I’m thinking of you had your injury and then recovery. I had this particular situation, which was more self-inflicted, and then had a recovery. I got help from other people who at the moment were good. You have in your story, Pearl was well and good and helped you at that time. Fortunately, we’re not all down at the same time. When we’re up, that’s when it’s good to tell other people about when we were down and help pull them along and pull them through. That’s what you’re doing when you share your story. I had something where we had one of our daughters hospitalized for nine days. She was hurting and in a rough spot. She’s doing well now. I left the hospital when we admitted her and drove home from Philadelphia at 2:30 in the morning. It feels like my life is ending. This is a nightmare that I’m not going to get out of.
I have a friend Jared Buckley who is a coach and has two children who both have had open heart surgery and he had a daughter who has Down syndrome. She’s beautiful. She had been in the hospital with open-heart surgery, for the second time doing a valve replacement. I remember her being in the hospital. I’m reaching out to Jared at that time to be there and talk with him. The gifts that I carried with me from that experience was then when I was driving home from the hospital that night at 2:30 in the morning with my daughter in the hospital, I was thinking about Jared and his children and the fact that they had gotten through that.
I couldn’t imagine at the time, “How do parents get through something like that, and now I’m in the middle of it?” The next day, he’s the guy that I called to say, “Would you talk to me about this and what that’s like?” He did and gave me an hour at the time. He helped me try to take a look at my emotions, flip them and look inside. I wish for everybody that they have Rodney and your show. It’s good to have people in our life like that that we carry with us because we’re not all hurting at the same time.

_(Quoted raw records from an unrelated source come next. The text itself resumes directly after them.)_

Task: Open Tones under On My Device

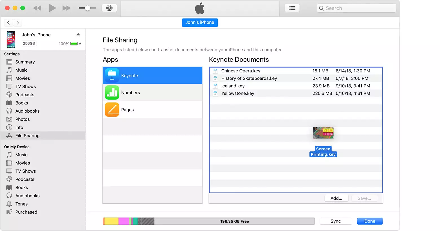Action: 21,204
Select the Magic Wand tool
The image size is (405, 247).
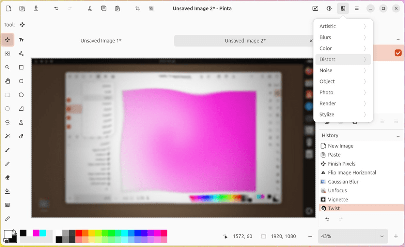pyautogui.click(x=8, y=136)
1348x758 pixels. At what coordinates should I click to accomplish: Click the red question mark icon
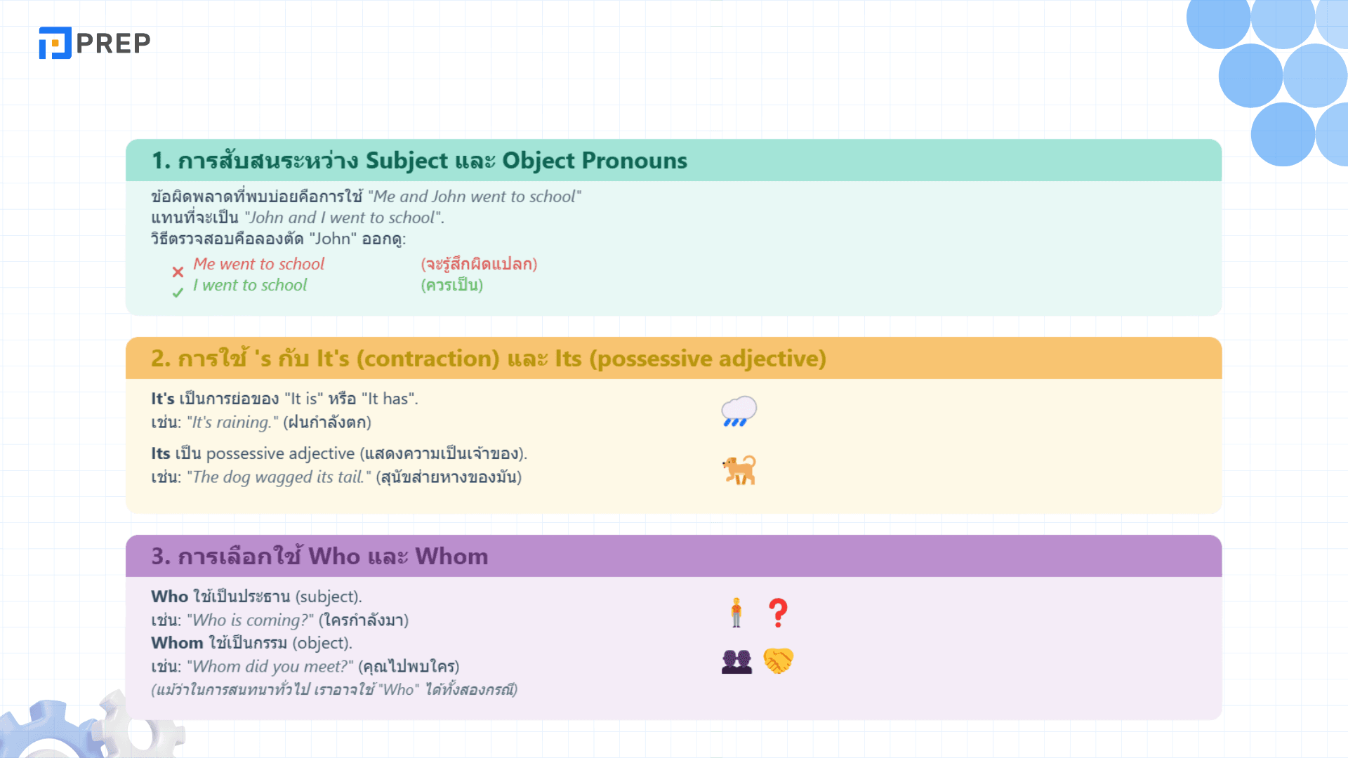[778, 613]
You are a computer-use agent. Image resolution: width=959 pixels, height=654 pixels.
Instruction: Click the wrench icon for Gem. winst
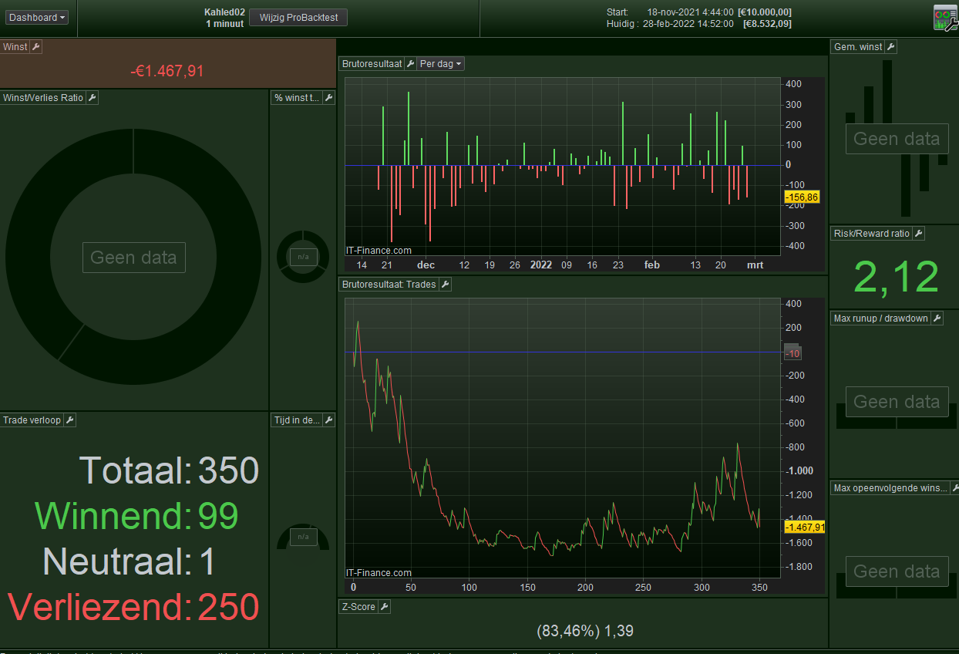890,47
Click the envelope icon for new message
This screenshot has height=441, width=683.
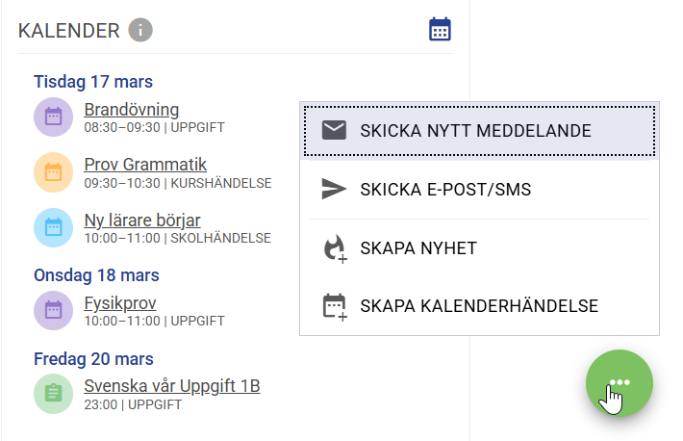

This is beautiful because we’re all playing this game and we’re all on the same team. We have different roles. Let’s think about a football team. I’m biased because I play football. When you think about a football team, it takes everyone on the team to score. It looks like to run a backward, a wide receiver and quarterback on this may be crossing the line with the ball or passing the ball and your wife, she was catching the ball. Without everyone else on the team and even some of those on the sidelines, they are all necessary in order to win. They don’t win as individuals. They win as a team. I view human society as a team. We’re all on the same team.
I have a lot of people that follow me and those are my direct team. I’m leading them. I want to be the quarterback for them. We all have different roles. Whatever you’re dealing with in life, your journey, that’s your role. I need you to play your role because I’ve got to play my role. There’s going to be something about what you’re dealing with. I don’t know what you’re dealing with on your route personally. When you’re running your route, you’re doing your thing. There are things that are going on with you that may not be going on with me. I may be the running back or the quarterback. I’m focused on looking down the field to make sure that no one is going to hit me on my blind side.
I stand within the pocket. You’re focused on running a route, stay and crisp. Making sure that you’re in the right place when the ball is thrown. You have to focus on what you’re doing though. The thing about it is we’re all teammates in this. As the quarterback, I may need you to come back and say, “Rodney, when I ran the route, the quarterback is either tired. He’s not able to keep up with me when I run this particular route or when you throw the ball on my left shoulder, he doesn’t always turn around. He doesn’t look up or something.” That’s information for me to help us win as a team.
When we’re going through trials and tribulations, it’s the same thing. We’re going through challenges. Having the ability to tell those stories, being able to listen to what’s going on in someone else’s world, and provide your experience for them keeps us connected and engaged with each other because collectively we can win. We have to be able to work together. Being able to share those experiences and help one another, that’s the name of the game. You’ve seen in sports where you have this one person who thinks, “Without me, the team can’t win. I’m a star. I’m this, I’m that.” You get individualized. That’s not how we play. That’s not good sportsmanship.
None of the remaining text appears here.